The National Mazkirut outdid themselves with the National Midwinter convention in Atlanta this February. The theme of the convention was “Judaism and Race”. The activities were well planned, the peulot were all engaging and informative, and I had a lot of fun.

There was one activity that still stands out to me; when Dov Wilker, YJ Alumnus and currently the executive director of the Atlanta branch of the AJC,  spoke to the group about this thoughts on Judaism and race. Every person in the room was intrigued by Dov’s talk. He said one thing that really struck me; that he does not consider himself to be white.
At the time, I had thought that it was odd that he would think like that. If you look at most of us, we look like we are white. After convention, I continued to think about what Dov had said and I began to understand what he meant. Although many Jews are white, we are still a minority in the United States. Some Jews might have a long history of living in this country, but most of us come from families that immigrated to the United States in the last century, searching for safety from religious persecution or to find a better life.

As immigrants, Jews, like other immigrant populations, faced a lot of discrimination, specifically anti-semitism.
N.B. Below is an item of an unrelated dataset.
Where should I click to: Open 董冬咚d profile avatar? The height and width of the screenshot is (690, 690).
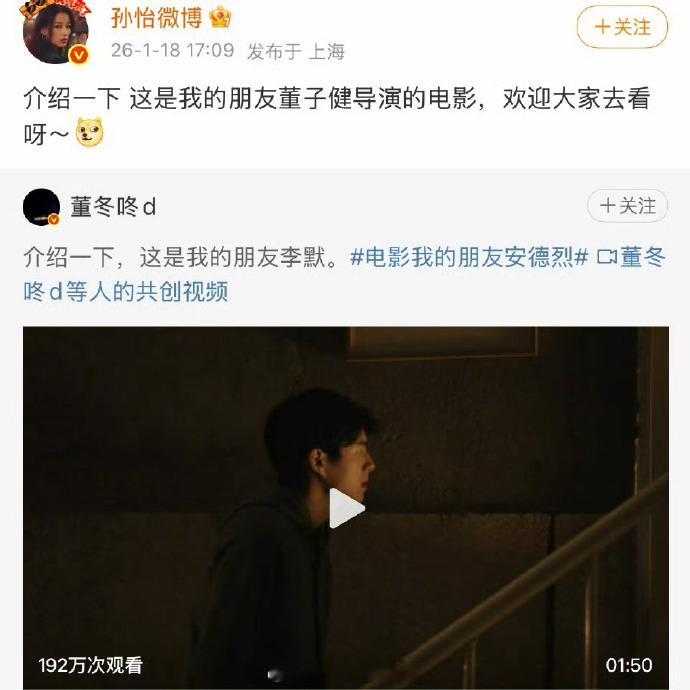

Over the years Jews have contributed to, and have been fairly successful in being accepted into American society. However, just as black Americans have struggled to gain civil rights, Jews have had our own struggles to be accepted as equals in American society. It wasn’t so long ago that Jews were not accepted into Ivy League Universities, and were not allowed to join certain country clubs, or live in certain neighborhoods.

Today, Jews, like other racial minorities, have made great strides in being accepted into the fabric of America’s society, but like other minorities still facing racism and discrimination, we still face anti-semitism. Alarmingly, anti-semitism seems to be getting worse on college campuses, where the BDS (Boycott Divestment and Sanctions) movement against Israel increasingly has used anti-semitism against Jewish students.

So now I understand what Dov Wilker was saying to us at convention. Although Jews may physically appear to be no different than other white Americans, we are not accepted as though we are white Americans. We are still struggling to be fully accepted without having to face anti-semitism. Because of this, we really are no different than other racial and religious minorities, and in some respects may even have more in common with other minorities than we do with white America.

~Kayla Taus

Kayla is the incoming Merakezet Pirsum and is working at Camp Young Judaea Sprout Lake this summer.